Pondichéry, à 8 kilomètres au sud d’Auroville : un petit coin de la France en Inde. Le meilleur hôtel : Hôtel de l’Orient, 17, Rue Romain Rolland, tel: 0413-2343067. A 15 kilomètres de Pondichéry, Dune, tenu par un couple de Français, Dimitri et Emilie Klein, au bord de la plage, des bungalows à la manière ancienne et une ambiance conviviale : http://www.thedunehotel.com/index.php?page=contact-us&hl=fr_FR

A lire :

Sri Aurobindo ou l’aventure de la conscience, par Satprem. Buchet & Chastel

L’Agenda de Mère. Institut de Recherches Evolutives. Paris. 12 volumes

LA MERE – Une biographie Du Paris des impressionnistes à Auroville,
de Georges Van Vrekhem, Les Belles Lettres, 2007
Made in Auroville, Monique Patenaude, éditions Triptyque, Montréal, 2004.

La caravane Intérieure. François Gautier. Les Belles Lettres, 2005 paris

Les Français en Inde. France Loisirs 2008, du même auteur.

DEUX AUROVILLIENS FRANCAIS AUX ANTIPODES :

a)Jean-Yves Lung

Jean-Yves LUNG est né à Paris en 1952. Diplômé de Sciences Politique (DEA),
Conseil en création d’entreprise en France pendant 7 ans. Rejoint Auroville en Septembre 1993 avec sa femme et leur fille de 3 ans. Depuis, travaille comme enseignant-chercheur dans le domaine éducatif. Enseigne le français, l’histoire et le sanscrit au sein d’une pédagogie dite du “Libre progrès”, dans laquelle les élèves (ado) participent à l’élaboration de leur programme. Continuité avec l’activité antérieure: l’éducation met en relation découverte de soi et capacité à entreprendre. Il s’agit avant tout d’apprendre aux élèves “à se vouloir et à se choisir” (La Mère).

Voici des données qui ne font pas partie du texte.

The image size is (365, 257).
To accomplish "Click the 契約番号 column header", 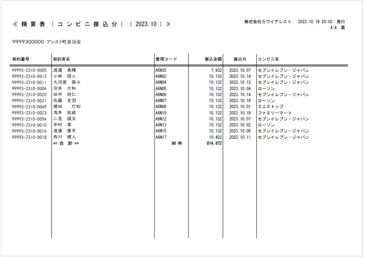I will [21, 59].
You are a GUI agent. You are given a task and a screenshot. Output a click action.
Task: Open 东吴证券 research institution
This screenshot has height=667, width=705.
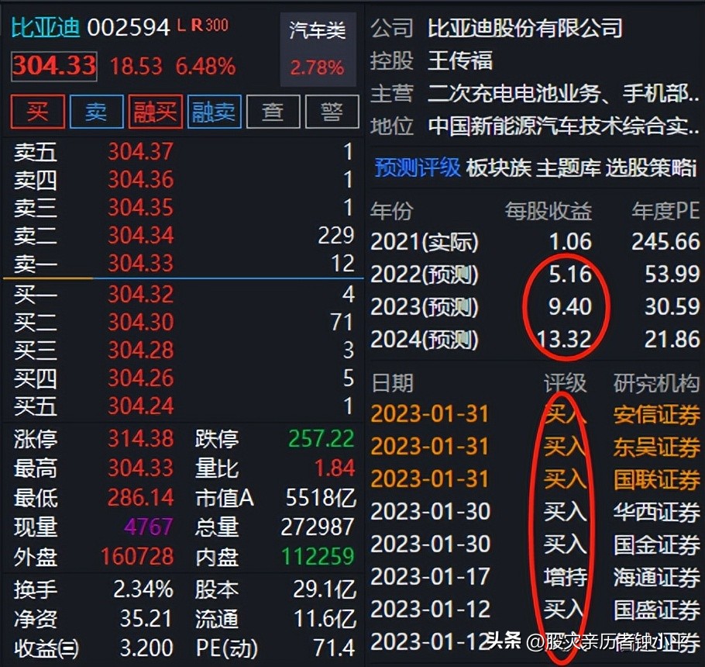tap(655, 446)
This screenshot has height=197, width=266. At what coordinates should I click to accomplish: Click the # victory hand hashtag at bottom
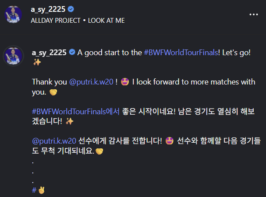(x=38, y=190)
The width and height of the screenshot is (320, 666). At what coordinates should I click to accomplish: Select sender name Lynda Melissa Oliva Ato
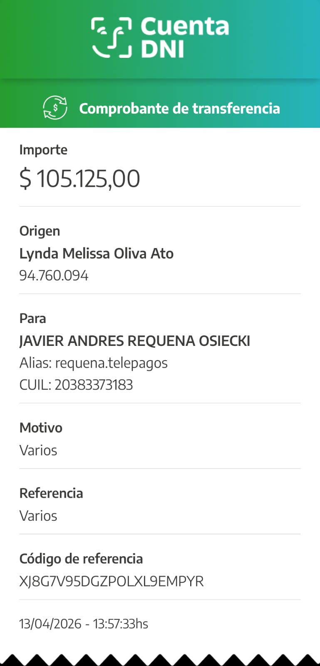coord(96,253)
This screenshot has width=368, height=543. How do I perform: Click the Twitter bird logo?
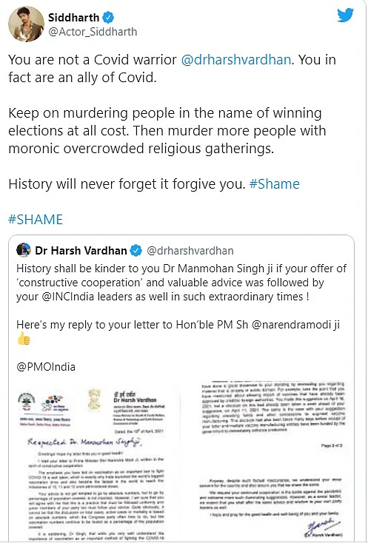coord(346,16)

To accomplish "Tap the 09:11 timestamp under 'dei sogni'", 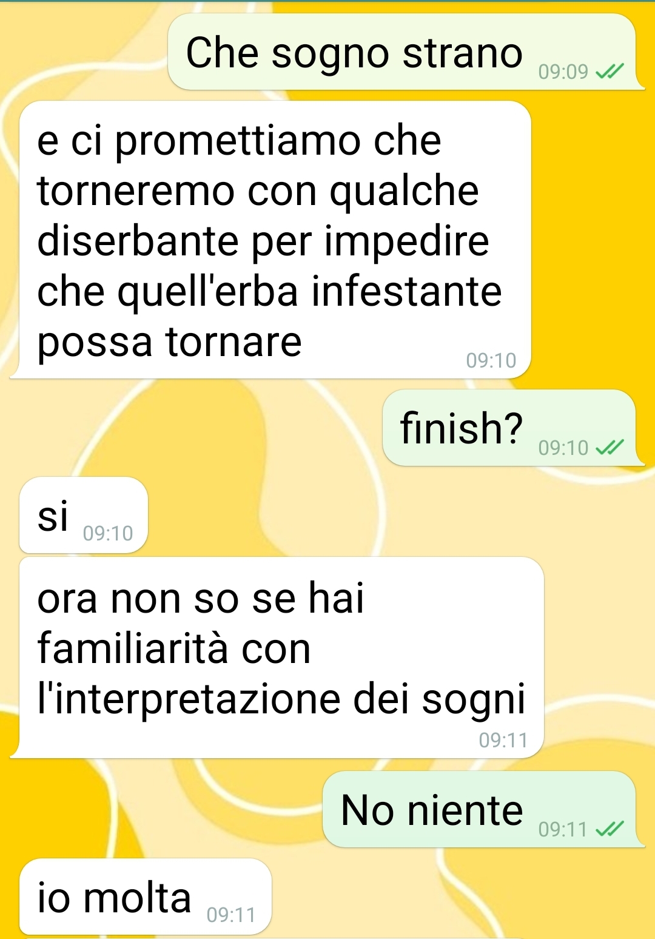I will (x=503, y=740).
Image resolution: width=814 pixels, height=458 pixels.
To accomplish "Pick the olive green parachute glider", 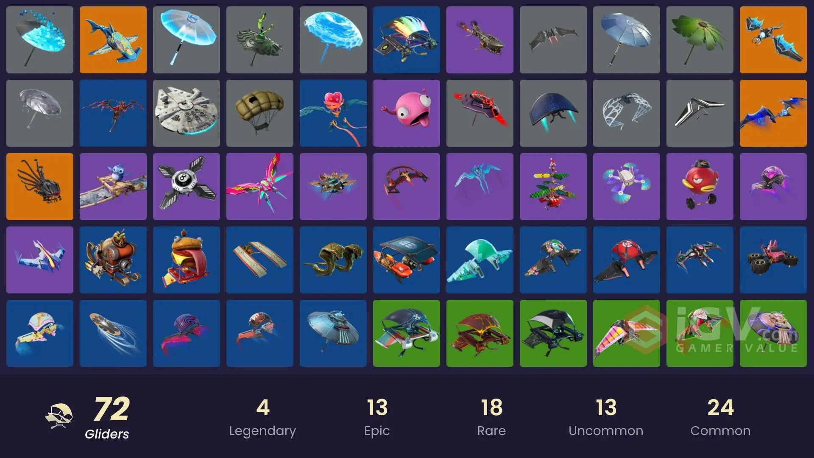I will coord(260,113).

b)Patrick Dubos (par lui-même)

Jean, Patrick, Georges, Louis Dubos-Rosière arrive à Auroville à pied flairant, tel le porc, la bonne truffe. Profession : hoops!!!!! Absolument aucune. Pour reste, aussi proche de la vérité que possible (mais cela sera sans aucun doute compensé largement par
les autres zozos mentionnés dans cet article). Tu peux tout de même ajouter mes 19 mois comme 2ème sapeur mineur au 5ème Génie. Là, je pense n’avoir pas d’alter ego, seul dans les tranchées. Les parents : depuis près de 50 ans, il n’y en a plus qu’une – et ca me suffit amplement, car comme le dit si bien Kabîr (mystique indien qui chercha l’union de l’islam et de l’hindouisme), la famille est un frein dont il faut au plus tôt se débarrasser si l’on veut découvrir ce que l’on recherche, tel le but a Auroville. Quand à sourire (pour les photos), je ne fais que cela depuis des lustres, cela ne sera donc pas trop difficile. Par contre pour mes ex concitoyens (les Français), je me pose la question : peuvent- ils encore sourire?

La Mère

Quelle destinée exceptionnelle que celle de Mira Alfassa, née à Paris en 1878 ! Celle qui devint plus tard la Mère de Pondichéry est aujourd’hui révérée par des milliers de gens de par le monde, mais très peu connue en France. Peintre accomplie, elle vécut parmi les Impressionnistes et fréquenta Henri Matisse et Auguste Rodin. Elle devint l’amie d’Alexandra David-Néel, d’Anatole France, d’Ambroise Thomas et de Henryk Sienkiewics. Musicienne de très bon niveau, elle rencontrera également César Franck et Camille Saint-Saëns. Très jeune, elle a d’intenses expériences spirituelleset se lance dans l’occultisme sous la tutelle du grand maître Théon. Et puis en 1914, elle rencontre le philosophe, poète et yogi indien Sri Aurobindo à Pondichéry, dans le sud de l’Inde. C’est le grand tournant de sa vie. Elledeviendra sa collaboratrice spirituelle, et fondera l’ashram de Sri Aurobindo, puis plus tard la cité internationale d’Auroville. L’histoire de sa vie illustre non seulement les lumières du XXe siècle, mais elle représente également l’aspiration et la volonté de réalisation de l’évolutionfuture de l’humanité. Elle disparaîtra en 1973, mais son œuvre lui survit.